**TO DO:** When a record contains an image, skip the image and retype the rest of that record exactly.

**SOURCE INFORMATION:**
★ ★ ★ ★

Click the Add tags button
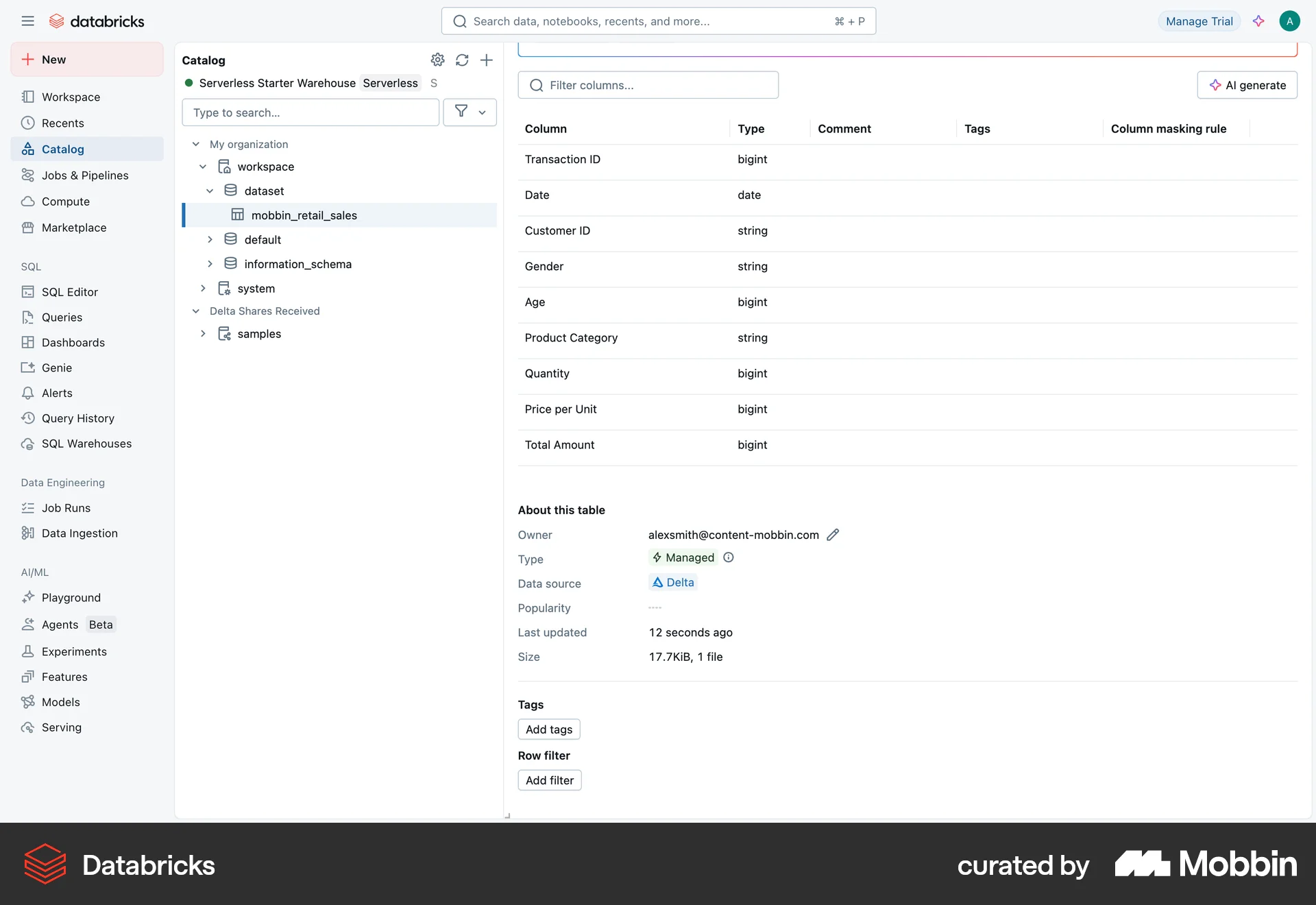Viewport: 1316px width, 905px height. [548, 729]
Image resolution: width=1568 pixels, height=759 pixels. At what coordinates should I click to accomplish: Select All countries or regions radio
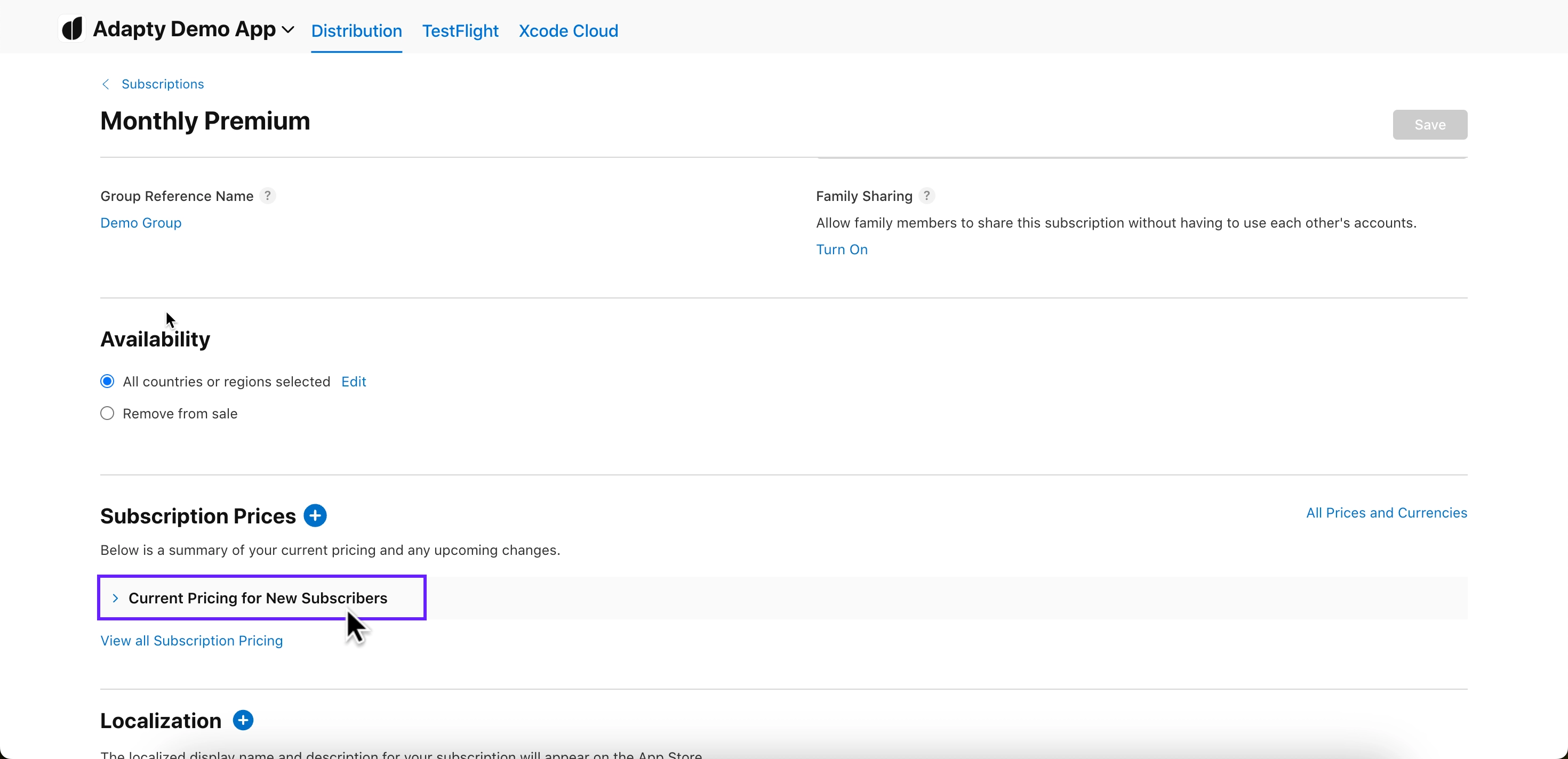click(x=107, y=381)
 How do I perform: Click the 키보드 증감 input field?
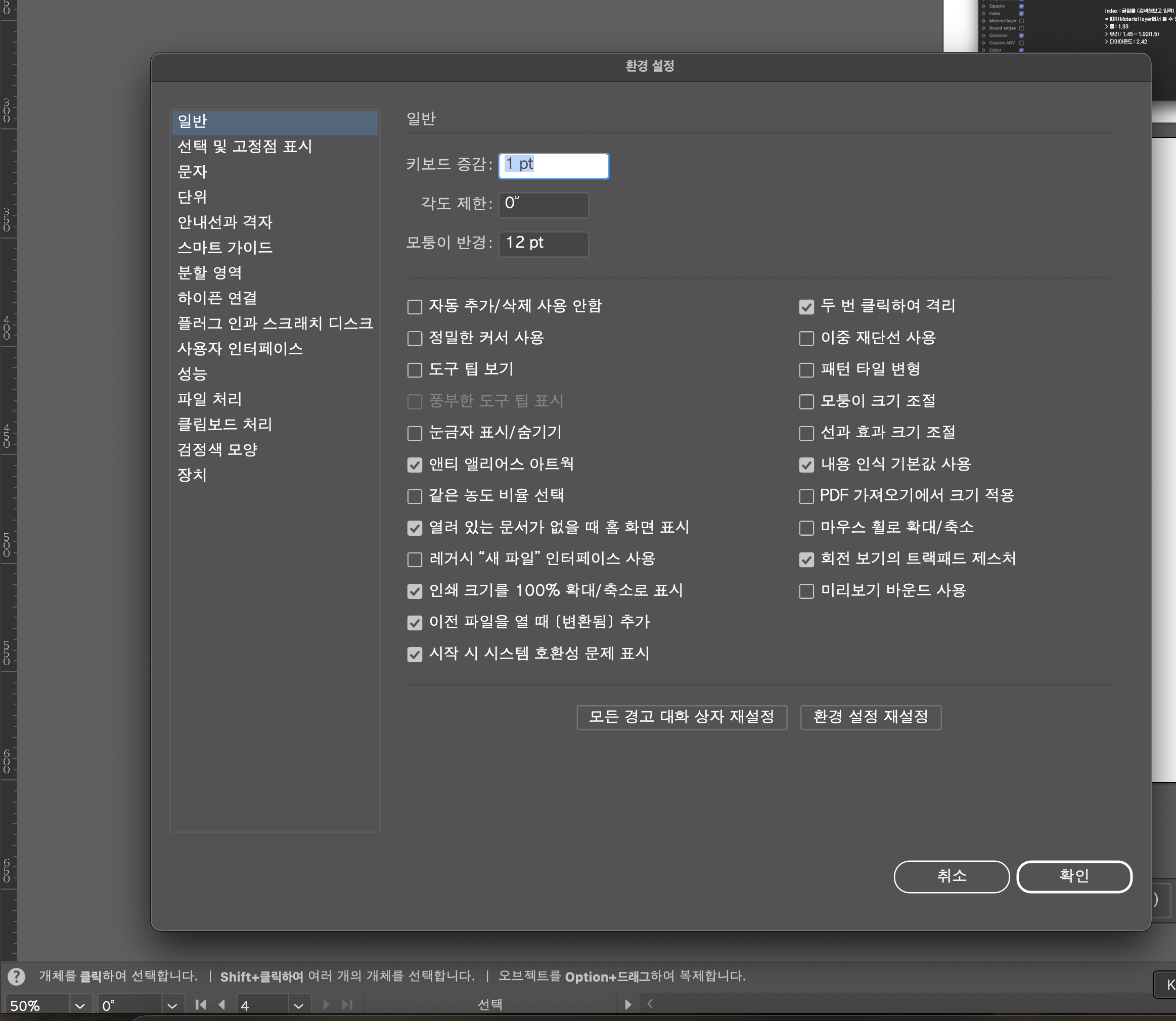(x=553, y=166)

★ ★ ★ ★

**EXERCISE SOLUTION:**
Click the Add tags button
Viewport: 1316px width, 905px height. [548, 729]
Image resolution: width=1568 pixels, height=759 pixels. At what coordinates should I click to accomplish: Select All countries or regions radio
click(x=107, y=381)
 How do I perform: Click the 키보드 증감 input field?
(x=553, y=166)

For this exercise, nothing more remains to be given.